Nonetheless, members of the Washington Grove Elementary PTA sent a letter to the Air Force, asking it to stop its contractual work at the Geomet lab.
Citizens first became alarmed after a Laytonsville civic association member working on another project happened upon police records showing the transport of poison to Washington Grove.
County fire and police officials confirmed for local residents that they had escorted an Air Force shipment of "class A poison" from Montgomery County Airpark to Geomet's lab on April 2.
Then a spokesman for the Air Force acknowledged that the "class A poison" was 55 mililiters (1.86 ounces) of four nerve agents, all designed for chemical warfare. It was shipped from the Army Chemical Systems Laboratory in Aberdeen, Md., to Geomet, at 8577 Atlas Dr.
The nerve agents are being tested on materials that might be used in protective flight suits to see if they will penetrate the materials, according to Air Force Capt. Johnny Whitaker.
The amount the lab is testing of one of the agents--10 milliliters of VX--could, if disseminated in warfare as an air contaminant, kill 40,000 people, according to an April 1980 report in Scientific American magazine.
Geomet recognizes the potential danger of these chemicals and is extremely cautious in its testing, Judkins said. Only eight people have clearance to enter the lab.
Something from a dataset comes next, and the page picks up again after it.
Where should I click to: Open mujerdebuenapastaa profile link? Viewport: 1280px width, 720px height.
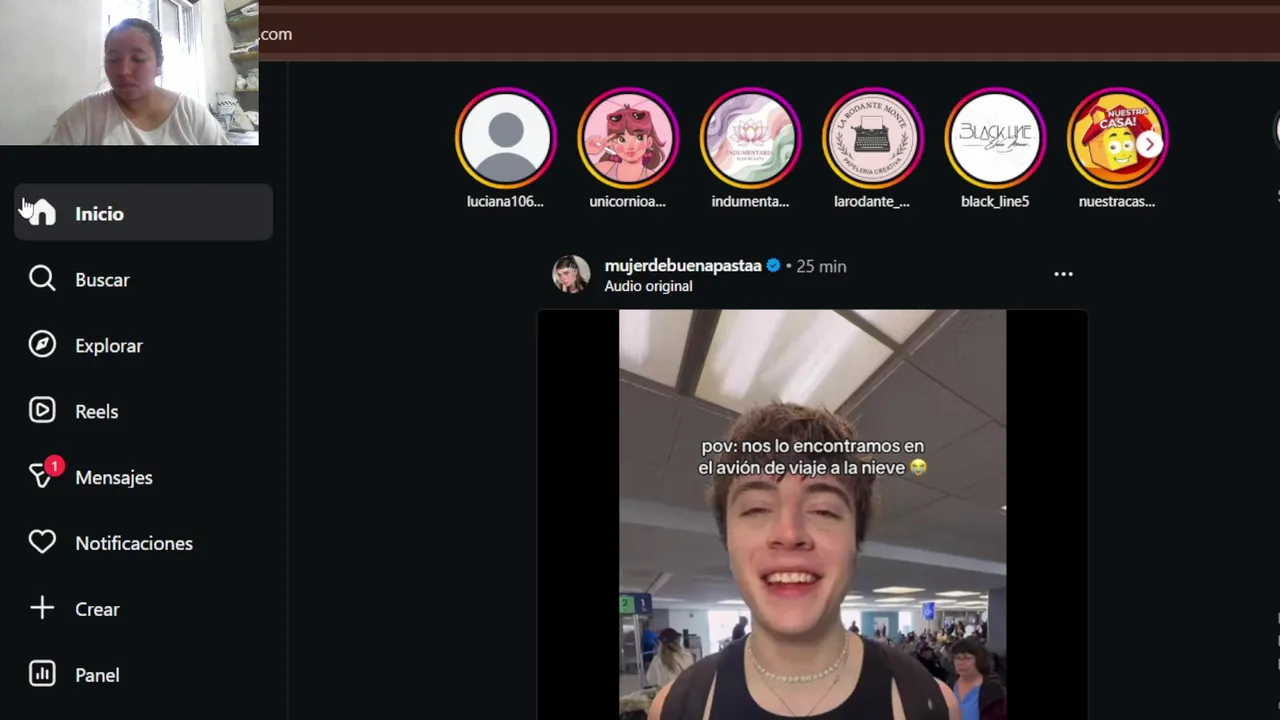click(683, 266)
Two staffers must enter together and two keys from two safes are required to open the two chemical hoods where the nerve agents are kept, he said.
The employes test the cloth by sticking swatches of it into the hoods. And once the chemicals are tested, they are put through a carbon filter to get rid of their toxicity. Judkins declined to reveal how the chemicals and cloth are disposed of, saying only that disposal meets all state and federal laws.
A spokesman for the office of environmental programs in the Maryland State Health Department visited the site, and then said, "We have evaluated the testing procedure and it is satisfactory to control any emissions into the air."
Further, the spokesman said, "in case of an accident or a spill, a release of emissions would not occur."
Judkins stressed the lab's security precautions and his company's reputation, developed over 15 years in the county. (The parent company is located in Rockville.)
"We're the people who did air, water and soil sampling at Love Canal," Judkins said, referring to Geomet's EPA contract for a four-month investigation of the hazardous waste dump site in 1981 in upstate New York.
Geomet's 1982 revenues of $3.3 million were down from $5.8 million in 1981. The company hopes to bring in more money by shifting to what Judkins calls "hard science," particularly military work.
Half of Geomet's business this year is from Department of Defense contracts, Judkins said, including studies of pollutants in Army tanks and chemical cloud travel. Other Geomet projects include compliance analyses for the Environmental Protection Agency and a year-long project for the Electric Power Research Institute, for which the firm had two houses built to measure indoor air pollution.